How can I argue that $\lim_{x \to 0} x^2 \cos\left(\frac{1}{x^2}\right) = 0$
I understand I have to use a squeeze theorem and that one piece goes to zero but I'm not sure how to tackle this problem to show on a test.
How can I argue that $\lim_{x \to 0} x^2 \cos\left(\frac{1}{x^2}\right) = 0$
I understand I have to use a squeeze theorem and that one piece goes to zero but I'm not sure how to tackle this problem to show on a test.
Use $-1 \le \cos(\frac{1}{x^2}) \le 1$ and multiply through by $x^2$. Since $x^2 \ge 0$, the inequalities remain valid.

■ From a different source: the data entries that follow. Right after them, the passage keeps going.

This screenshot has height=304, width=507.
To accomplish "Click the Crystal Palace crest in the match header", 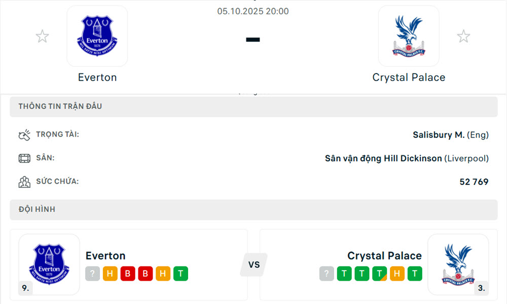I will (x=409, y=36).
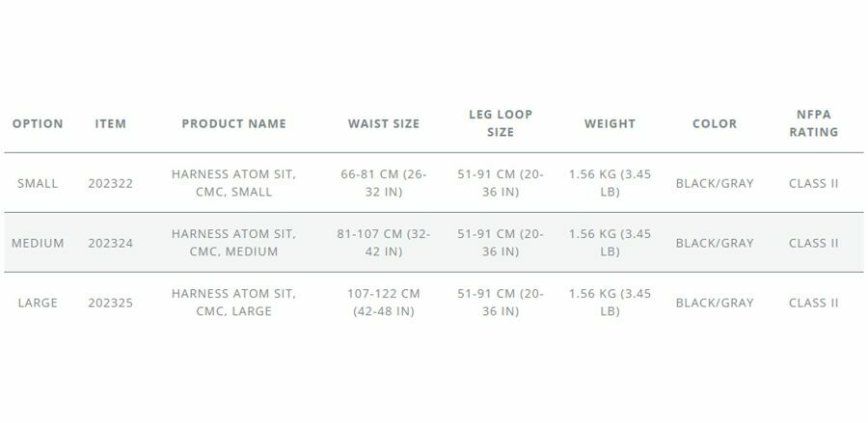Click the OPTION column header

coord(38,123)
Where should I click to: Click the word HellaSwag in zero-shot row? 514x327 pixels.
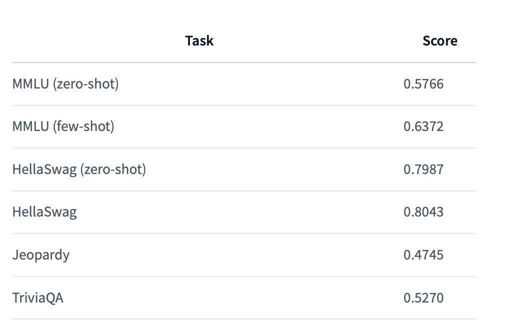click(45, 170)
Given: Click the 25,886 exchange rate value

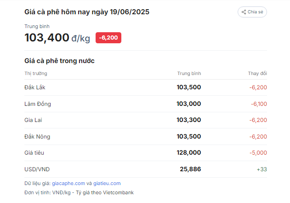Looking at the screenshot, I should coord(190,169).
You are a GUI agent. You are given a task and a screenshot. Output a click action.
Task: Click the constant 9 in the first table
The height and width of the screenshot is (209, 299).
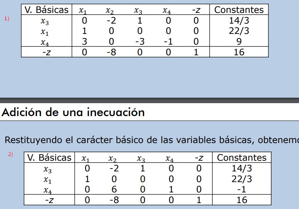tap(239, 42)
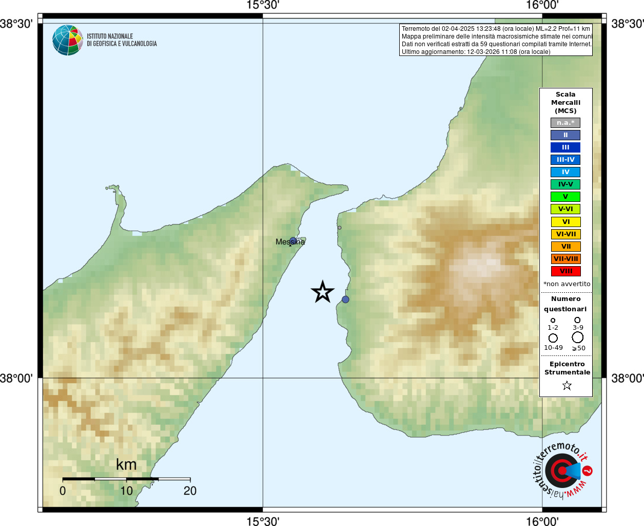Click the INGV globe logo
644x526 pixels.
pyautogui.click(x=68, y=40)
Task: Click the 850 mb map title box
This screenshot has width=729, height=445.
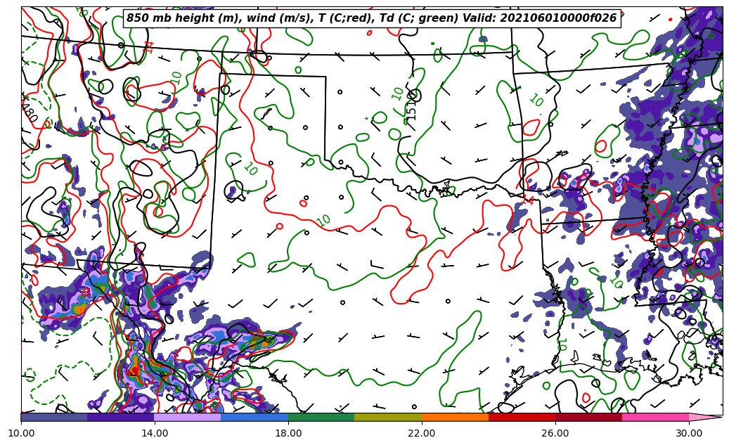Action: tap(371, 18)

We have that $-1 \leq \cos (1/x^2) \leq 1$ for any $x$. So $-x^2 \leq x^2\cos(1/x^2) \leq x^2$. Therefore $ \lim_{x \to 0} -x^2 \leq \lim_{x \to 0} x^2\cos(1/x^2) \leq \lim_{x \to 0} x^2. $ But we have that $ \lim_{x \to 0} x^2 = 0 $ and $ \lim_{x \to 0} -x^2 = 0. $
So $ 0 \leq \lim_{x \to 0} x^2\cos(1/x^2) \leq 0 $ and therefore by the squeeze theorem, $ \lim_{x \to 0} x^2\cos(1/x^2) = 0. $